----- Data provided -----

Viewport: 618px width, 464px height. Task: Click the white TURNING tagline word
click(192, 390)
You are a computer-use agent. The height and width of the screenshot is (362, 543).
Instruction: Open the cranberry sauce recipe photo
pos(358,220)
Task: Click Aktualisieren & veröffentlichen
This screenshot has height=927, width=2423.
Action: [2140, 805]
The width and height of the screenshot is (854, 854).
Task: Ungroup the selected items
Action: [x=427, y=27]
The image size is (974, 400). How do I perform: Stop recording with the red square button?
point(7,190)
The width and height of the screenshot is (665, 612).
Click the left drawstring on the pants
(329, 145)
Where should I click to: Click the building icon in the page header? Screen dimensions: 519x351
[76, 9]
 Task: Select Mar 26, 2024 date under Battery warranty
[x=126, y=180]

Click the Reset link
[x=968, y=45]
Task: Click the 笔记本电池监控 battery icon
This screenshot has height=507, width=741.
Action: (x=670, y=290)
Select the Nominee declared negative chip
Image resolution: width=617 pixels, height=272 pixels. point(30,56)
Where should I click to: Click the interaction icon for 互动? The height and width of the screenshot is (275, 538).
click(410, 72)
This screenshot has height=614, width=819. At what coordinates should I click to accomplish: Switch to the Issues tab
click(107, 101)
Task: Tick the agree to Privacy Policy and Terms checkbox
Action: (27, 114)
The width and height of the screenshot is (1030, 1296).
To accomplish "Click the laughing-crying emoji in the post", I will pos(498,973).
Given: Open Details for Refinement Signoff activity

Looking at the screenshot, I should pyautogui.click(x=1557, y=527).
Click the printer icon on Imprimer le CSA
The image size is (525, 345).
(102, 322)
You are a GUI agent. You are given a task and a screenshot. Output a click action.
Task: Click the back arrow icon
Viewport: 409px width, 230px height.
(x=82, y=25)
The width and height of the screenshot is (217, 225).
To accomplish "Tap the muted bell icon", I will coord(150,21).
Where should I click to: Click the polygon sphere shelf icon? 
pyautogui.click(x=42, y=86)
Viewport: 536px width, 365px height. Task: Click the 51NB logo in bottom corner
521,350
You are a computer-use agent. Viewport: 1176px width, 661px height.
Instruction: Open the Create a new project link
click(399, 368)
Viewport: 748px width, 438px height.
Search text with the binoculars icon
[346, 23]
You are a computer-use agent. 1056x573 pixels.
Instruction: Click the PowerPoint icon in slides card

-----

*What you will do*. Start at the line containing "You are a GUI". Repeat it and each line after it, word for word, to the end of the records.

*Answer area*.
You are a GUI agent. You are given a task and a screenshot. Output a click action.
Task: Click the back arrow icon
Viewport: 409px width, 230px height.
(x=82, y=25)
The width and height of the screenshot is (217, 225).
To accomplish "Tap the muted bell icon", I will coord(150,21).
Where should I click to: Click the polygon sphere shelf icon? 
pyautogui.click(x=42, y=86)
Viewport: 536px width, 365px height. Task: Click the 51NB logo in bottom corner
521,350
You are a computer-use agent. Viewport: 1176px width, 661px height.
Instruction: Open the Create a new project link
click(399, 368)
Viewport: 748px width, 438px height.
Search text with the binoculars icon
[346, 23]
You are a computer-use agent. 1056x573 pixels.
Instruction: Click the PowerPoint icon in slides card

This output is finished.